By Selwyn Duke
World Net Daily had a piece yesterday about the Bush administration’s support for a gun-control measure. WND tells us that U.S. Solicitor General Paul D. Clement argued,
"Since ‘unrestricted’ private ownership of guns clearly threatens the public safety, the 2nd Amendment can be interpreted to allow a variety of gun restrictions . . . ."
Regardless of one’s position on gun ownership, this should be recognized as a flawed argument.
I want to make clear that this isn’t a matter of whether or not you believe that having some gun-control measures is a good idea. Rather, the point is that this is essentially the "living document" argument (or a second cousin to it), the very one that has been used to justify all manner and form of judicial activism, of social engineering.

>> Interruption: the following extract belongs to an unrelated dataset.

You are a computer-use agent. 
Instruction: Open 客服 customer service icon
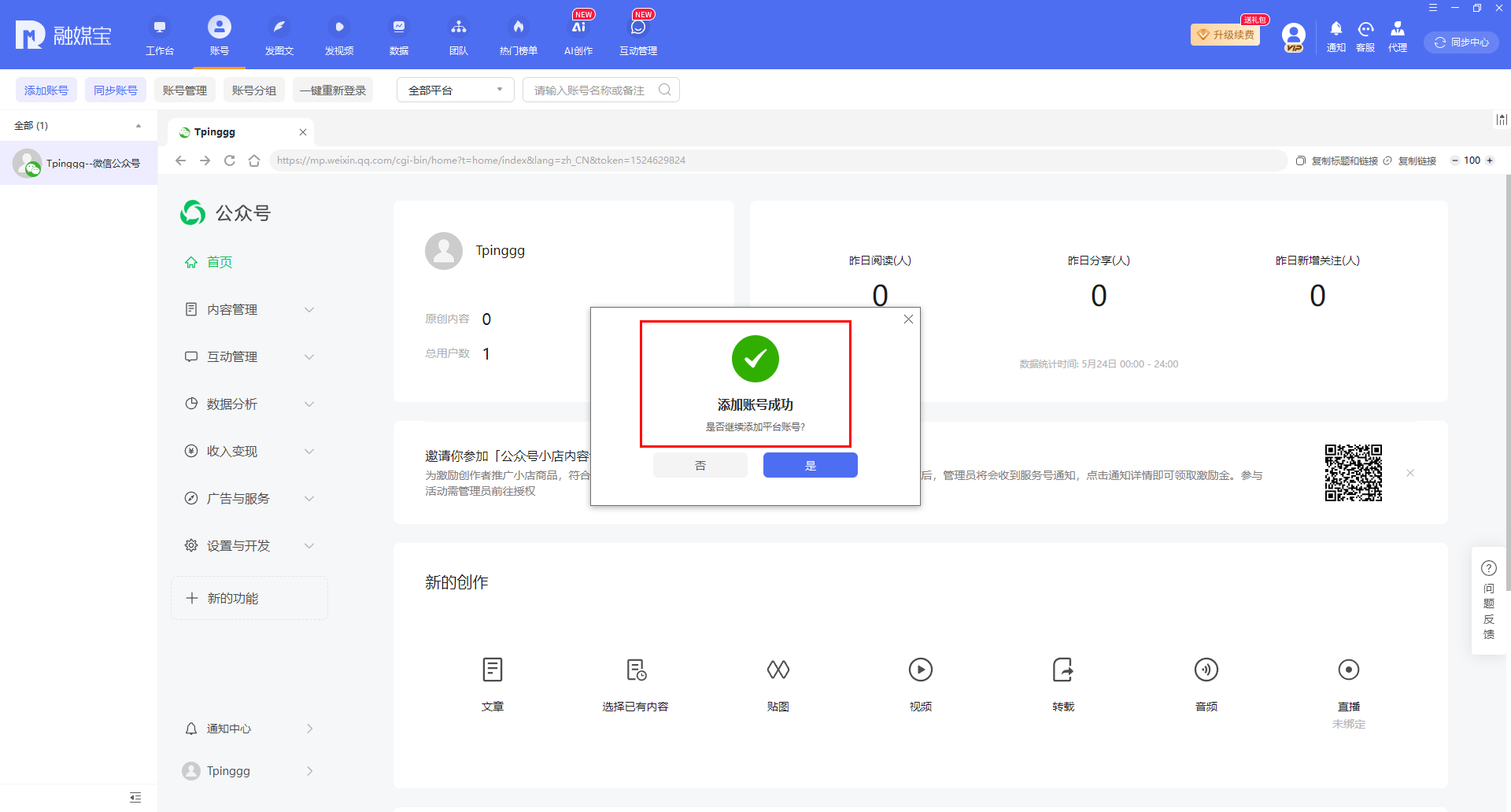point(1365,29)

In point of fact, this reasoning could be used to justify most anything. If you advocate something, it’s obviously because you believe it’s for the betterment of man, increases public safety or is a good idea for some other reason. And if you are passionate about it, then it’s obviously "clearly" true — at least to you — that your position is correct. But we’re not supposed to interpret the Constitution using ideas — no matter how good we think they are — as the yardstick; rather, the Constitution is supposed to be the yardstick with which we determine whether or not an idea can be legislated.
To behave otherwise makes a mockery of the Constitution; in fact, we’re then barely governed by the document at all. Instead of it constraining those who govern, we are simply saying that if something has popular support or takes the fancy of elites, we can rationalize away any part of the Constitution that might contradict it. This document, which is the supreme law of the land, then just becomes a speed bump on the road to doing what a legislature and judicial oligarchy feel is best.

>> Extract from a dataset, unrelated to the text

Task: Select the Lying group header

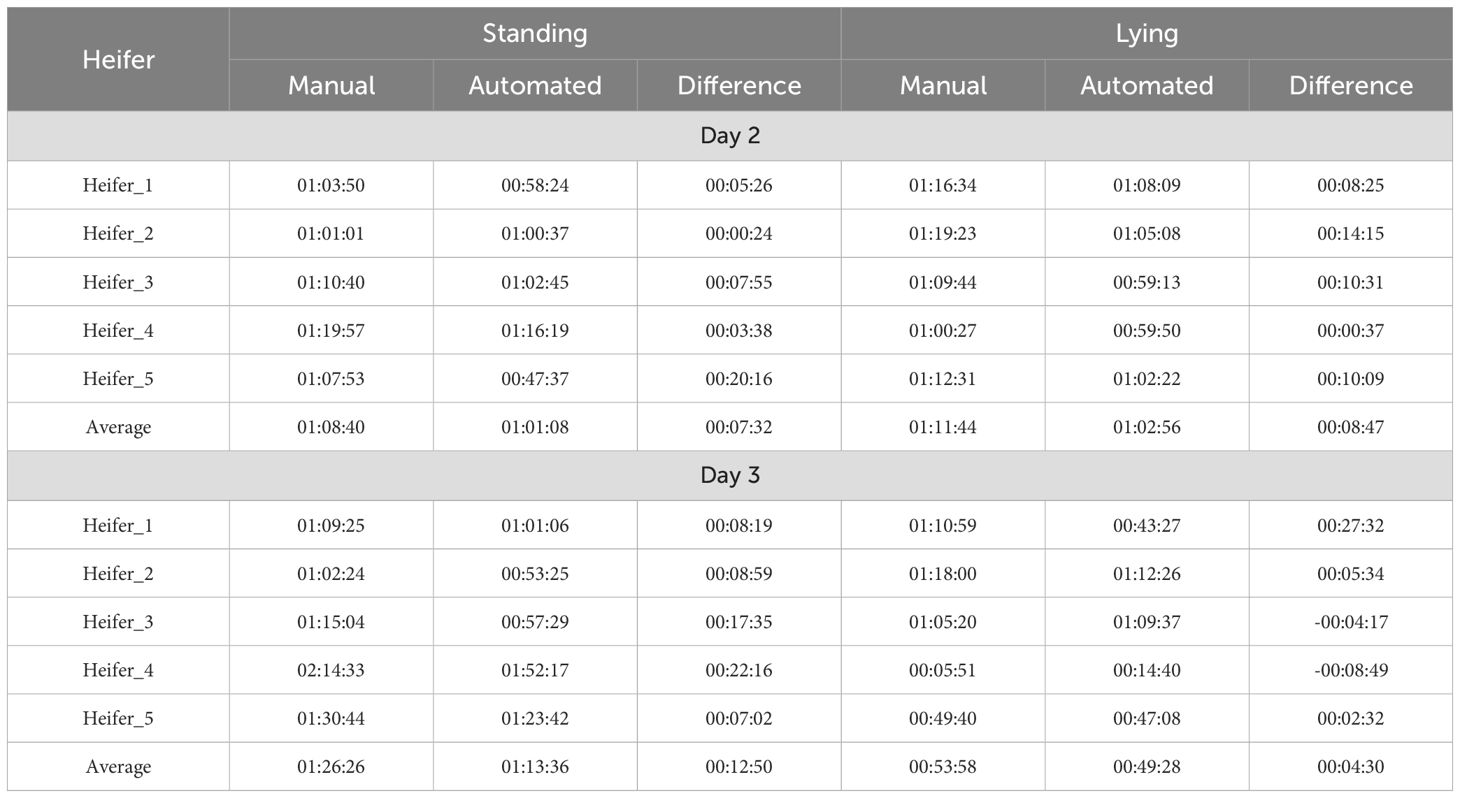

Once the Constitution is rendered quasi-impotent in this fashion, all our rights — even the ones we hold most dear — are in jeopardy. Let’s just take WND’s characterization of Clement’s argument and apply it to another issue:
Since ‘unrestricted’ rendering of opinion clearly threatens the
public safety, the 1st Amendment can be interpreted to allow a variety
of speech restrictions.
Don’t scoff, because there’s a multitude of statists who would make this very argument; that’s why "hate speech" laws exist in so many parts of the West today.
This case illustrates well why even many so-called conservatives have only a shallow understanding of governance. There are other routes you can pursue when advocating gun restrictions; for instance, you can argue that the Founding Fathers never intended for the insane or criminally inclined to have the right to bear arms (of course, this should only be put forth if you believe it’s true). Or you can propose a Constitutional amendment for the purposes of altering the document so as to make it more perfect or more congruent with the realities of modern society (although, you’d better look before you leap). This is the legal way — and only legal way — to alter the Constitution.
However, to simply put a spin on the Constitution based on the tenets of an agenda — no matter how noble you may think that agenda is — does violence to our system of government and threatens the republic. A person who proceeds in this manner belongs nowhere near public office, not because he is evil, but because he is indifferent to or ignorant of that upon which this country was founded.